The March NY MySQL Meetup featured a presentation from Infobright, a data warehousing solution built on the MySQL Product.
With a pitch of “Simplicity, Scalability and low TCO” I became more impressed with the capability to delivery on these as the presentation proceeded. Here are some highlights.
- The company and product has been around for a few years. Infobright started as a compression engine to sit beside Teradata, providing a significant cost saving to clients, and allowing a two way data transfer between Teradata.
- In September 2008, a open source community edition was released, called ICE. (Which I didn’t know)
- The technology is based on a Rough Set theory, a mathematical approach
- Using a column oriented approach, compression generally starts at 10:1, different applications can get 30:1 or better
- There is basically no tuning, there are no indexes. Knowledge is gleaned at data loading and each data pack node holds key information per column, such as range of values (min,max).
- Some interesting results are, there is a constant load time, it doesn’t degrade over time as the size of your data increases.
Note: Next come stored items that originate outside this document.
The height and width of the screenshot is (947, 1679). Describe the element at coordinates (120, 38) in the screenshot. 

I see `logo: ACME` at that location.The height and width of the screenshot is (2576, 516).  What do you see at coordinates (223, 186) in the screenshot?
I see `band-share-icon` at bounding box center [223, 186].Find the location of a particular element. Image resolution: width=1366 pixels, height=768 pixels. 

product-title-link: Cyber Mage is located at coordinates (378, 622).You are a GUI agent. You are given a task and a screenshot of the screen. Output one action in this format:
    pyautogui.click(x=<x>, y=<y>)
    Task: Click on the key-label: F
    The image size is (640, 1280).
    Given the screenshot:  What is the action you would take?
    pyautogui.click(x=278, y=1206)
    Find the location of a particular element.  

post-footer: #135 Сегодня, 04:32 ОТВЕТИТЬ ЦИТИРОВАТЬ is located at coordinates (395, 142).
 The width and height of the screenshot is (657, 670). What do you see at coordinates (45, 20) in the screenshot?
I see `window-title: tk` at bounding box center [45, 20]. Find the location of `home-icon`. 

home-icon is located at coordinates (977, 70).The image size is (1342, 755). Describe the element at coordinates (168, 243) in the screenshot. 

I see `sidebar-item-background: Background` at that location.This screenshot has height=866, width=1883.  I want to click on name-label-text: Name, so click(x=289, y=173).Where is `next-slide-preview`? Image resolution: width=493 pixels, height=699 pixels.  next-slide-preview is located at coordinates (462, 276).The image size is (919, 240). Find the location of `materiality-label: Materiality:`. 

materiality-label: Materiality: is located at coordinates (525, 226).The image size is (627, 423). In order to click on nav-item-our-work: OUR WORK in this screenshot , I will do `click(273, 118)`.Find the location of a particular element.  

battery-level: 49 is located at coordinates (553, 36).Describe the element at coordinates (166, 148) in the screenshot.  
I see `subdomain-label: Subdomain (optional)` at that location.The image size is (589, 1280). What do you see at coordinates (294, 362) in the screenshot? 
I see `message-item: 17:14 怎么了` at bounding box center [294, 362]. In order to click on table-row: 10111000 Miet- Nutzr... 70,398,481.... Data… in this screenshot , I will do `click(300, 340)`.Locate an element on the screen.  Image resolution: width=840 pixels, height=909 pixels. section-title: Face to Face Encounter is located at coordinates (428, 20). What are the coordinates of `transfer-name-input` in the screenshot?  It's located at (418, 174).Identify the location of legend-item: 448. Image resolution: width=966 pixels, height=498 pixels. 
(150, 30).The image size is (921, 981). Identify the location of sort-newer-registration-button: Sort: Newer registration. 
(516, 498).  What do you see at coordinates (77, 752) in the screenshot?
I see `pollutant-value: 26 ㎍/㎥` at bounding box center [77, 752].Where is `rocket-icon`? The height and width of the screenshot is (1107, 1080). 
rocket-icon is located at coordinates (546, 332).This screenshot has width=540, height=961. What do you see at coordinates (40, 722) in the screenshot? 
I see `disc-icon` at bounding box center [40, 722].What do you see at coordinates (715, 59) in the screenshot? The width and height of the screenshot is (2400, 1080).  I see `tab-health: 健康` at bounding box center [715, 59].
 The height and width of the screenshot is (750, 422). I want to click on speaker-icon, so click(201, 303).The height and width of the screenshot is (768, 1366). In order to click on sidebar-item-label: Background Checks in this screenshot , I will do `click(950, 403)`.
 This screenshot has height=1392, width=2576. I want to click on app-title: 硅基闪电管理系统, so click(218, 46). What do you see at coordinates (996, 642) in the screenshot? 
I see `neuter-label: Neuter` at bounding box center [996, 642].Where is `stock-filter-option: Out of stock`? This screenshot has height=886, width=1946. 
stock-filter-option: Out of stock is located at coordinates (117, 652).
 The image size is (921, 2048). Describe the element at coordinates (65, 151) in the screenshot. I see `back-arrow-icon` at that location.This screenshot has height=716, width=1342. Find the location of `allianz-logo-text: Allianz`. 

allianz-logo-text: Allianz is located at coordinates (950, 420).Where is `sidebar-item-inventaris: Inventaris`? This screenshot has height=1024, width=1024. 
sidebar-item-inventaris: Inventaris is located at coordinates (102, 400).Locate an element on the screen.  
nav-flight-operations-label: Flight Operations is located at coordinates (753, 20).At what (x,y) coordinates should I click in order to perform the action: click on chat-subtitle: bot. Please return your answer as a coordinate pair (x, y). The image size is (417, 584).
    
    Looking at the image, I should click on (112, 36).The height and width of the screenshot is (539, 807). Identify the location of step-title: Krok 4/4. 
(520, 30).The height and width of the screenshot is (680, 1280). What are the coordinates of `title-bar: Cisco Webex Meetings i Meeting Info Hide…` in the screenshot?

Also, Query performance scales with data volume.
- Depending on queries, the knowledge grid can retrieve results without having to uncompress the data, i.e. introspection of the meta data is all that is needed
- Infobright is not a pluggable storage engine, rather a custom binary of MySQL. This is due to the restrictions of the API and the lack of optimizer push down conditions for example.
The product is not without some limitations, but you have to realize the product is for a data warehousing implementation, not an OLTP web app. It’s not great with SELECT *, and large text strings for example.
Functionality continues to be added, with a recent release adding many more MySQL Functions, but again, Infobright does not claim to be a solution to everybody, there is not UDF support or SP support at this time, however I’d warrant this is really not needed.
While the presentation went into some detail regarding the knowledge grid, data packs, data pack nodes, and pack to pack integration from a slide perspective, the presentation lacked the technical here is how you use the loader to get data out of MySQL and into Infobright. Here is the throughput, etc. As a marketing presentation it had the right content, but I’d like to now see the companion technical presentation.
Having previously been part of the MySQL Consulting team, and having worked also in the Storage Engine API with the Nitro Storage engine I have a distinct advantage of knowing the complexities of integration with MySQL. We can only hope this continues to improve with future releases of MySQL enabling Infobright and other products to integrate better and keep up to date with the MySQL Release cycle.